Entsprechend ist der goldene Nimbus ("Heiligenschein") zu deuten; als symbolisches Konzentrat göttlicher Herrlichkeit, die dem Betreffenden gnadenhaft verliehen ist, ein Symbol, durch das seine "Ausstrahlung" versinnbildet wird.
Durch verschiedene Größe der Figuren kann der mittelalterliche Künstler die gestufte Heilsbedeutung der Figuren zeigen. Christus überragt oft alle anderen - das ist nicht als anatomische, sondern als theologische Behauptung zu verstehen!
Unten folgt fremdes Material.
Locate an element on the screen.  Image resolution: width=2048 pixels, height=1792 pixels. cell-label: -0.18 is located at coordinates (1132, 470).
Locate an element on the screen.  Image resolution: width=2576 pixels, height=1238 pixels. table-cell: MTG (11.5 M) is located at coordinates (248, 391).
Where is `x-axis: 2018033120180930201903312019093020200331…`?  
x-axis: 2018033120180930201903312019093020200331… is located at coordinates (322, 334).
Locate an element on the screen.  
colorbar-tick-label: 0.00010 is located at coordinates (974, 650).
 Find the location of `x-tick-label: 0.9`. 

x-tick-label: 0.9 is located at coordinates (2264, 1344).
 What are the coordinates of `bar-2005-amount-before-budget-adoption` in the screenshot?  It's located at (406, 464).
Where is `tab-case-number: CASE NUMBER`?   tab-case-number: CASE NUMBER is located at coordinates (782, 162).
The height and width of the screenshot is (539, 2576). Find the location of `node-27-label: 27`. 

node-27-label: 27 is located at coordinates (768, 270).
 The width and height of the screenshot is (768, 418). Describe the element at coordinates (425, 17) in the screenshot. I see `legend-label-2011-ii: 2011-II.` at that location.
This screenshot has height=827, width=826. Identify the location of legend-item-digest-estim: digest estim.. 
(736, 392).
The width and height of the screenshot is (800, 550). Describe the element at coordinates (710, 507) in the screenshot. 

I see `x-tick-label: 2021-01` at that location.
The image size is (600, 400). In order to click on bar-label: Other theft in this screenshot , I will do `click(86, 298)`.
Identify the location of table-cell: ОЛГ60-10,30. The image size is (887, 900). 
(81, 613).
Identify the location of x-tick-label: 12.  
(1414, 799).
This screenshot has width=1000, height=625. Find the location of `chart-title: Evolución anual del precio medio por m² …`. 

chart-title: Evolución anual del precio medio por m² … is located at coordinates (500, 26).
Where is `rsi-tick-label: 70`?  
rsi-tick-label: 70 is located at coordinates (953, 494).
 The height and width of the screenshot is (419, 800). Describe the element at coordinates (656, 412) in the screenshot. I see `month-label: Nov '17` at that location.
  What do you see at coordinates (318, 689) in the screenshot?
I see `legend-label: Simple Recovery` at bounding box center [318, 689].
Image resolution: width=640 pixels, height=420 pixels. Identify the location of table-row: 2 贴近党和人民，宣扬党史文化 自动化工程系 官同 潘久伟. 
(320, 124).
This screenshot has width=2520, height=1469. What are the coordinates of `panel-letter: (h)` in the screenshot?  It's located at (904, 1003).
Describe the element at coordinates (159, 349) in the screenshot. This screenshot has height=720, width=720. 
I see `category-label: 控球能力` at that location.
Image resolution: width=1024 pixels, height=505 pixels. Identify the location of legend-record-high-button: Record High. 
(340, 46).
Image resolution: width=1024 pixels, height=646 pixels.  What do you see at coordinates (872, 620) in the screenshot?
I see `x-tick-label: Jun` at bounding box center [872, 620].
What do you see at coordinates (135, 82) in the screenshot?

Ebenso gilt: Je ranghöher eine Gestalt ist, umso weniger wird sie von anderen überschnitten ("desavouiert"), selbst in ihrer Erniedrigung. (Þ Bildbeispiel: Hans Hirz, Karlsruher Passion, um 1450) Wenn die Christusgestalt in ihrer Kontur überhaupt einmal (etwa durch die flehenden Hände eines Bittenden) überschnitten wird, so wirkt das infolgedessen besonders eindringlich.
Heutige Sehgewohnheiten lassen nicht-perspektivische Bilder als unkorrekt oder primitiv erscheinen. Damit wird aber das Kunstwollen der Zeit vor der Benutzung perspektivischer Mittel unterschätzt. Mittelalterliche Bilder (und ostkirchliche Ikonen) vermitteln keinerlei Raumillusion, sondern arrangieren die Bildobjekte so, daß ein Maximum an Überblick und Einsicht in die Bedeutung des Dargestellten möglich ist ("Bedeutungsperspektive").